**WORK INSTRUCTION**
Please copy exactly the lines that run from the start of the entries to the line containing "Click the 国务院文件", inclusive.

=== TASK INPUT ===

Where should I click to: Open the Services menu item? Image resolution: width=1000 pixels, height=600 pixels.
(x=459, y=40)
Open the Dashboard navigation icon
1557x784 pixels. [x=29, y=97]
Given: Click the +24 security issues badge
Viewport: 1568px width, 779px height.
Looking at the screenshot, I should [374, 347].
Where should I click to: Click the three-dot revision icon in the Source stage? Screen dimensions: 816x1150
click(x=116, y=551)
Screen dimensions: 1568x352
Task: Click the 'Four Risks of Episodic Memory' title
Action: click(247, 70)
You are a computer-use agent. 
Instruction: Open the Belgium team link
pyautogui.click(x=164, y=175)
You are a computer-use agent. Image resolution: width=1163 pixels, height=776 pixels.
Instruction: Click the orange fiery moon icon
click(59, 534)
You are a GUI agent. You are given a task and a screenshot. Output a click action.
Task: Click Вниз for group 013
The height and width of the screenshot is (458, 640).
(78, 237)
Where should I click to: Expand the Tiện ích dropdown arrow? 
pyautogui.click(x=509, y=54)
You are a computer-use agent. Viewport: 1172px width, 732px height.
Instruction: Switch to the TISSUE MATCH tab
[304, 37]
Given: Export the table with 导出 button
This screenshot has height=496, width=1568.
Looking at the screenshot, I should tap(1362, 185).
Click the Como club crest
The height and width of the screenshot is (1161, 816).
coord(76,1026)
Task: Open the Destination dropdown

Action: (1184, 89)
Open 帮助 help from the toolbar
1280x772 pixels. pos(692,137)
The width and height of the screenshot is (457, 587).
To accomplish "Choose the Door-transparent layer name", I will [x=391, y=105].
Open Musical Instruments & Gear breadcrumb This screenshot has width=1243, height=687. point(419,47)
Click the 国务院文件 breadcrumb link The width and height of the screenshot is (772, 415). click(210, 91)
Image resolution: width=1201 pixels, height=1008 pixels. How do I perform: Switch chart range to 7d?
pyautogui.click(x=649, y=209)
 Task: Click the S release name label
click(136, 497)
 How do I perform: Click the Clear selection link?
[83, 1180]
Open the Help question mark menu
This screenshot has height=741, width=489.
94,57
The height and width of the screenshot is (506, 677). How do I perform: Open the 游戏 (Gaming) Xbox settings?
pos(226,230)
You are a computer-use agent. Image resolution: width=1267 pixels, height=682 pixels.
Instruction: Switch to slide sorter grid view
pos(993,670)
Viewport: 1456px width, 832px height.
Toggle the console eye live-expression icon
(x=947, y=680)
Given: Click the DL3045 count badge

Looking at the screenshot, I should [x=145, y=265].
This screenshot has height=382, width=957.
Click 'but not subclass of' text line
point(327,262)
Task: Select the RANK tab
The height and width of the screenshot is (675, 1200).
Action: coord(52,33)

===

**RESULT OF THE EXERCISE**
Where should I click to: Open the Services menu item? Image resolution: width=1000 pixels, height=600 pixels.
(x=459, y=40)
Open the Dashboard navigation icon
1557x784 pixels. [x=29, y=97]
Given: Click the +24 security issues badge
Viewport: 1568px width, 779px height.
Looking at the screenshot, I should [374, 347].
Where should I click to: Click the three-dot revision icon in the Source stage? Screen dimensions: 816x1150
click(x=116, y=551)
Screen dimensions: 1568x352
Task: Click the 'Four Risks of Episodic Memory' title
Action: click(247, 70)
You are a computer-use agent. 
Instruction: Open the Belgium team link
pyautogui.click(x=164, y=175)
You are a computer-use agent. Image resolution: width=1163 pixels, height=776 pixels.
Instruction: Click the orange fiery moon icon
click(59, 534)
You are a GUI agent. You are given a task and a screenshot. Output a click action.
Task: Click Вниз for group 013
The height and width of the screenshot is (458, 640).
(78, 237)
Where should I click to: Expand the Tiện ích dropdown arrow? 
pyautogui.click(x=509, y=54)
You are a computer-use agent. Viewport: 1172px width, 732px height.
Instruction: Switch to the TISSUE MATCH tab
[304, 37]
Given: Export the table with 导出 button
This screenshot has height=496, width=1568.
Looking at the screenshot, I should tap(1362, 185).
Click the Como club crest
The height and width of the screenshot is (1161, 816).
coord(76,1026)
Task: Open the Destination dropdown

Action: (1184, 89)
Open 帮助 help from the toolbar
1280x772 pixels. pos(692,137)
The width and height of the screenshot is (457, 587).
To accomplish "Choose the Door-transparent layer name", I will [x=391, y=105].
Open Musical Instruments & Gear breadcrumb This screenshot has width=1243, height=687. point(419,47)
Click the 国务院文件 breadcrumb link The width and height of the screenshot is (772, 415). click(210, 91)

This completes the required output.